[Selected excerpt]:
######
Russian Drone Incursions of NATO Airspace Test Alliance
Putin Tests NATO Countries and Article 5 Commitment
Article 5 of NATO says that an attack on one is an attack on all. This is the bedrock commitment made by all NATO members. Putin is trying to sow doubt among how strong this commitment is among NATO states and also doubt weather the US would back them. In short, to weaken the alliance.
Vladimir Putin is running a calibrated grey‑zone campaign against NATO and Europe — using drones, cyber‑attacks, airspace violations, propaganda and sabotage — to unsettle Western unity without provoking full-scale war. His aims are to fracture NATO and cast doubt on US commitment, raise the political and material cost of supporting Ukraine, and discredit liberal democracies at home and abroad. Western governments need to expose and attribute attacks quickly, build resilience (redundancies, sensors, repair teams, cheap drone interceptors, cyber defences, hardened elections) and impose clearer costs (sanctions, cyber countermeasures, use frozen assets) to deter escalation.
Key points
- Putin’s grey‑zone tactics are cheap, deniable and intended to avoid a direct NATO confrontation while steadily undermining Western resolve.
- Objectives: weaken NATO unity and US commitment; pressure Europe into reducing support for Ukraine; and sow discord to strengthen authoritarian rivals such as Russia and China.
- Examples: drone incursions in Poland, MiG flights over Estonia, undersea cable damage, cyber-attacks on airports and defence firms, election interference and propaganda bot swarms.
- Recommended response: rapid public attribution, greater resilience (logistics, spares, cyber teams, election protection), continuous patrols and sensors, affordable counter‑drone weapons, and tougher costs (sanctions, cyber retaliation, using frozen Russian assets for defence).
######
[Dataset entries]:
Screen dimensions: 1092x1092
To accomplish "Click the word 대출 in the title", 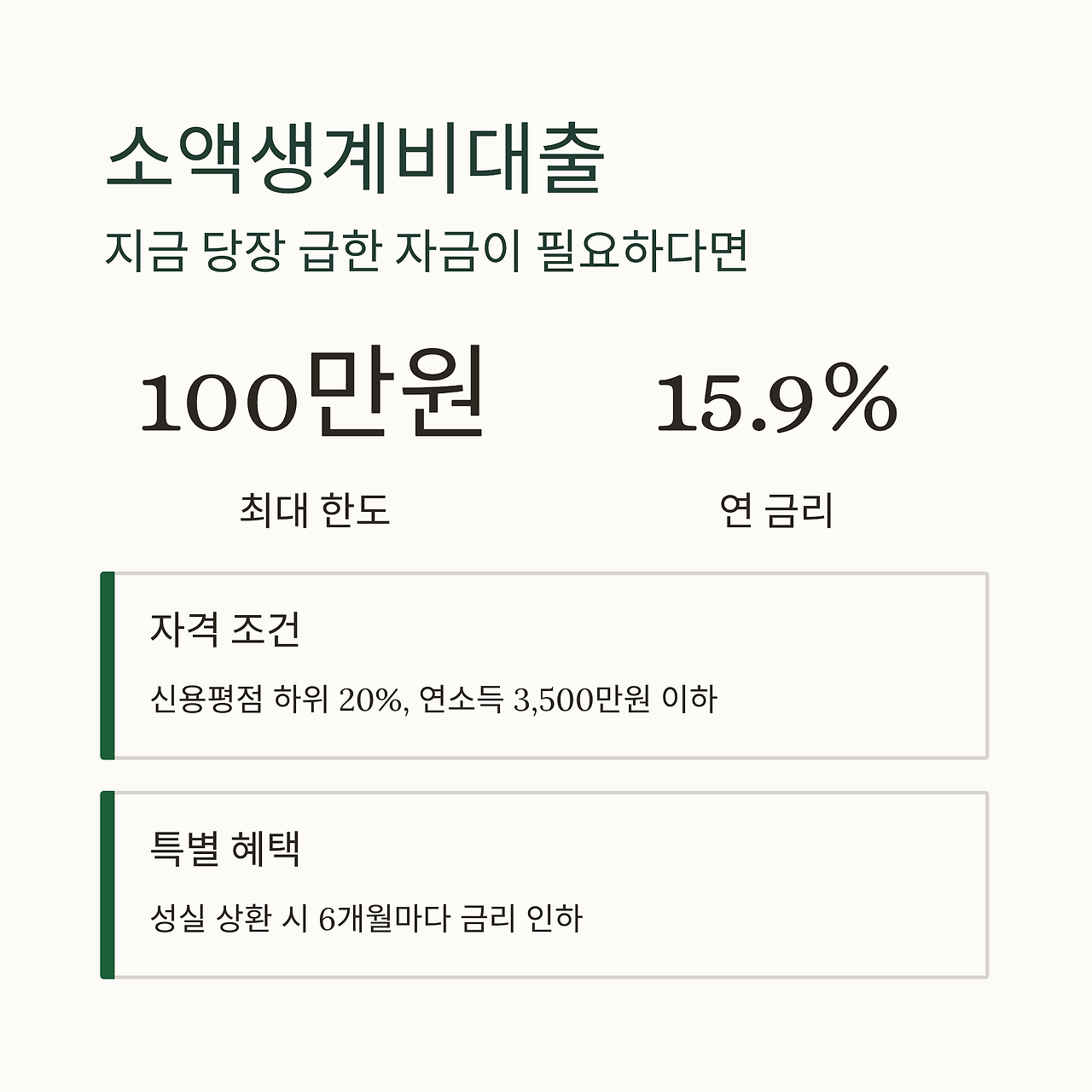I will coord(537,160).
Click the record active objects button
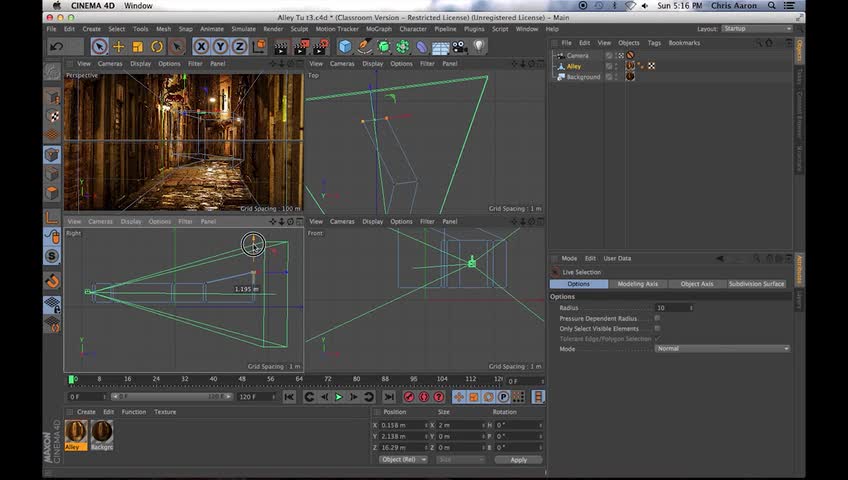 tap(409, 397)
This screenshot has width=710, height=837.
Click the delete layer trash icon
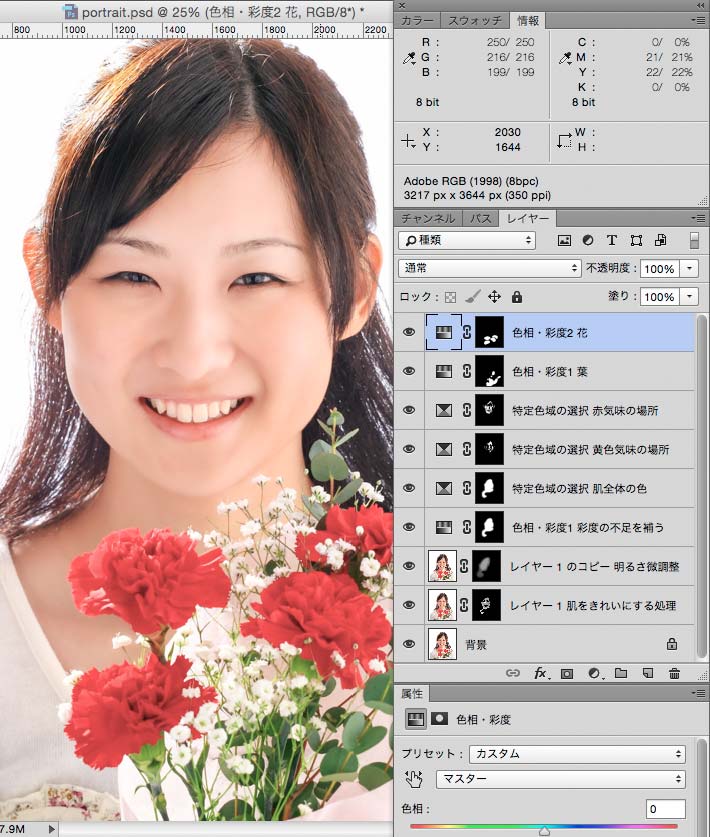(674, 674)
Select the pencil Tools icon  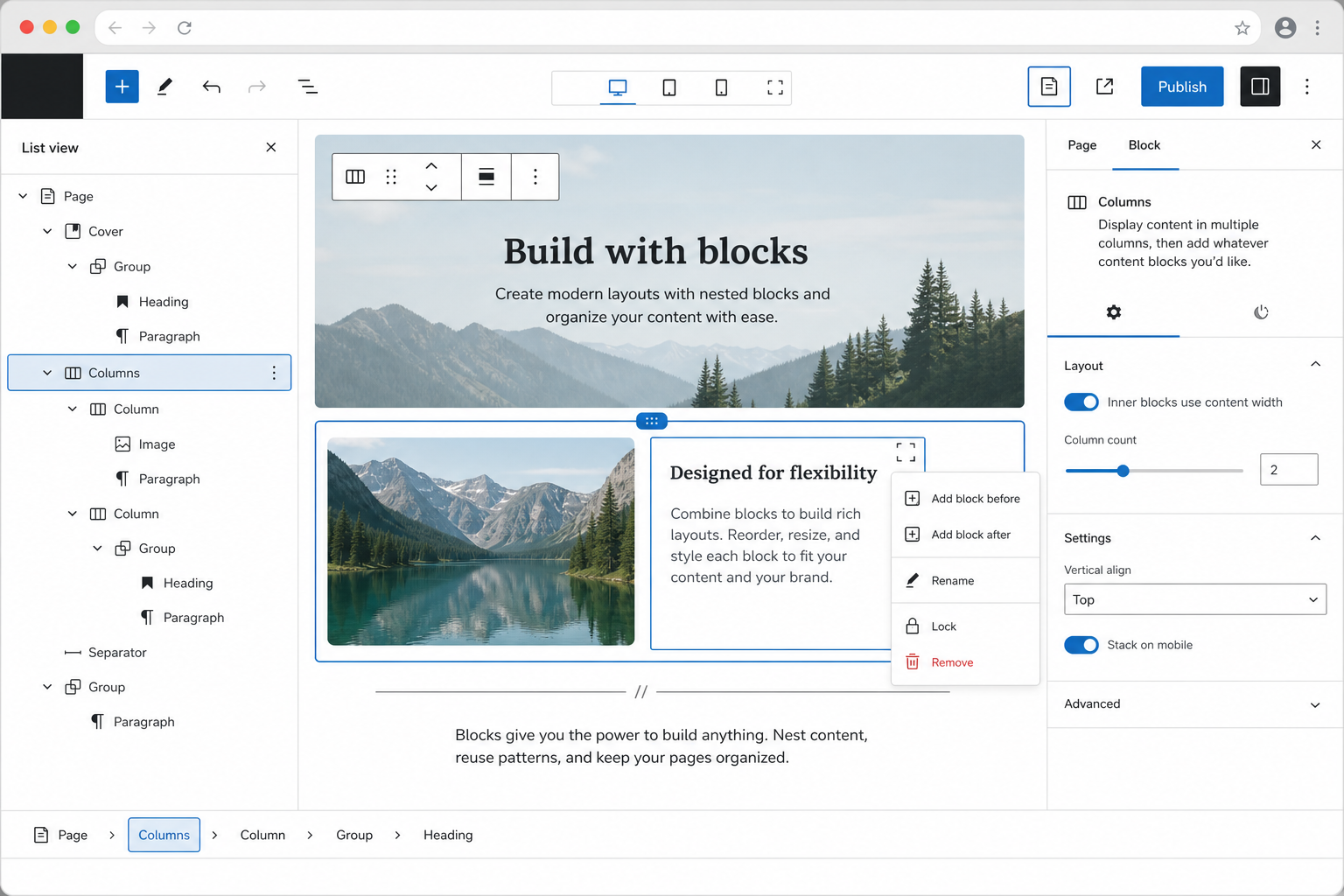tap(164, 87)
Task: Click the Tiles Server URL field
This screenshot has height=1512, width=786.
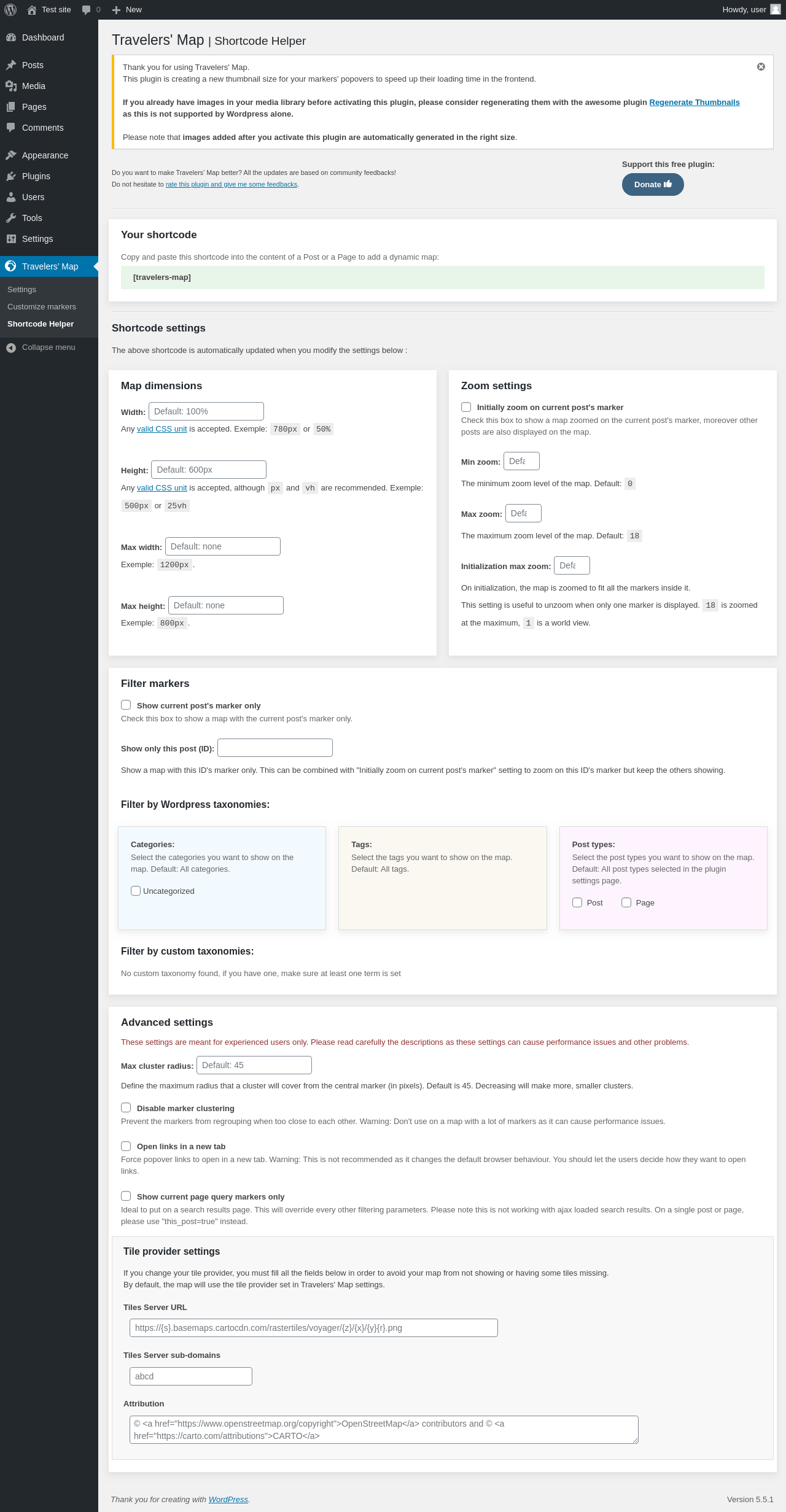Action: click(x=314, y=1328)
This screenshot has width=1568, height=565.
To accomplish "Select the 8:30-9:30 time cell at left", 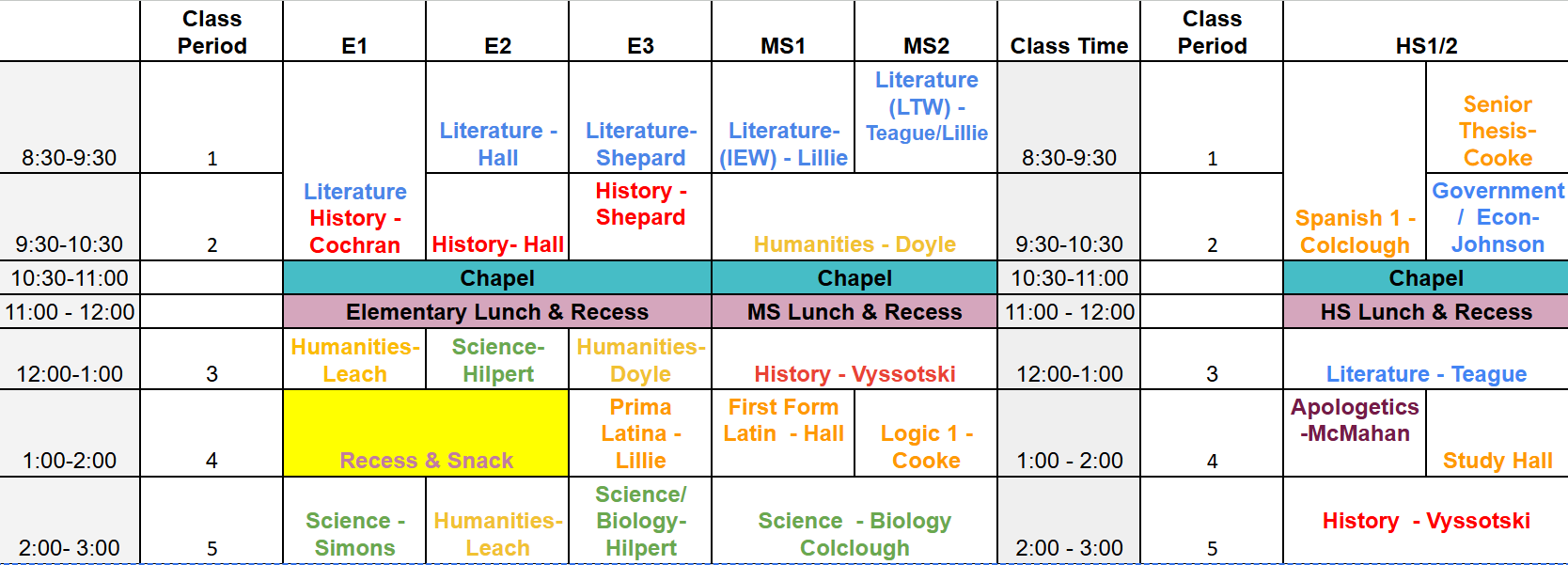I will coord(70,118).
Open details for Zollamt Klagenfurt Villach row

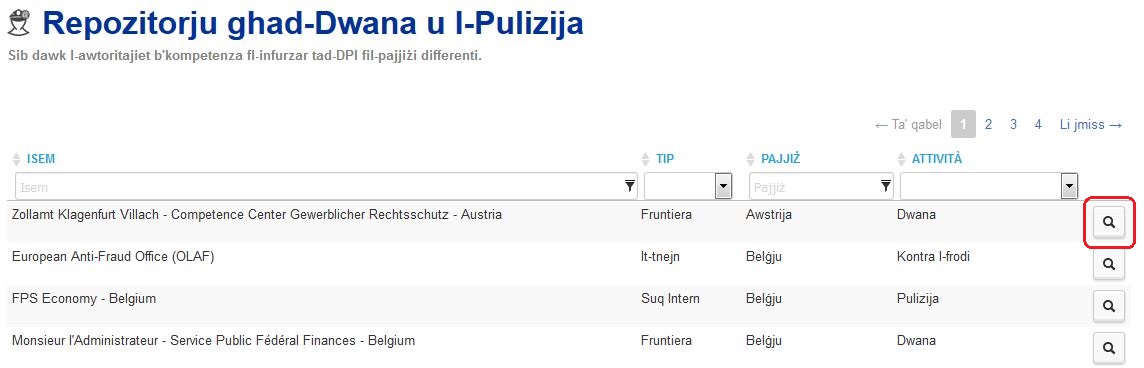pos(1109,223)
######
[Set tasks]:
a) Put the entries into a numbered list, everything from the line containing "Open details for" down to the end of the entries, leaving out blank lines and pictures.
b) Write a continuation of the text on Russian drone incursions testing NATO, starting after its last sentence.

[Responses in order]:
a)
1. Open details for Zollamt Klagenfurt Villach row
2. pos(1109,223)

b)
- The ambiguity of attribution and risk of escalation create a “defender’s dilemma”: respond firmly and risk escalation, or refrain and invite further probing and allied division.
- US policy uncertainty under President Trump fuels European disagreements on response and concerns about American credibility; that uncertainty may encourage adversaries.
Recent Drone Incursions into Denmark
Denmark, a strong backer of Ukraine, faces security concerns after a series of drone overflights of sensitive sites—including airports and a main air base—during a major EU summit in Copenhagen. The incidents, attributed by many European officials to Russian hybrid tactics (though Denmark has not publicly blamed Moscow), come after Denmark’s recent shift to supply long‑range weapons and fund Ukrainian arms production. The episodes have prompted short-term security measures, international assistance with counter‑drone defences, and renewed debates about Europe’s unified response to Russian aggression.
Key points
- Drone incursions briefly closed several Danish airports and flew over Skrydstrup air base; authorities say operators appeared “professional.”
- The incidents coincided with Denmark’s leading role at an EU summit and follow Copenhagen’s move to acquire long‑range precision weapons and support Ukrainian arms production (the “Danish model”).
- Denmark hasn’t publicly blamed Russia but officials and analysts link the events to broader Russian hybrid tactics aimed at deterring European support for Ukraine.
- Allies provided antidrone systems and experts for the summit; Denmark imposed a temporary nationwide civilian‑drone ban.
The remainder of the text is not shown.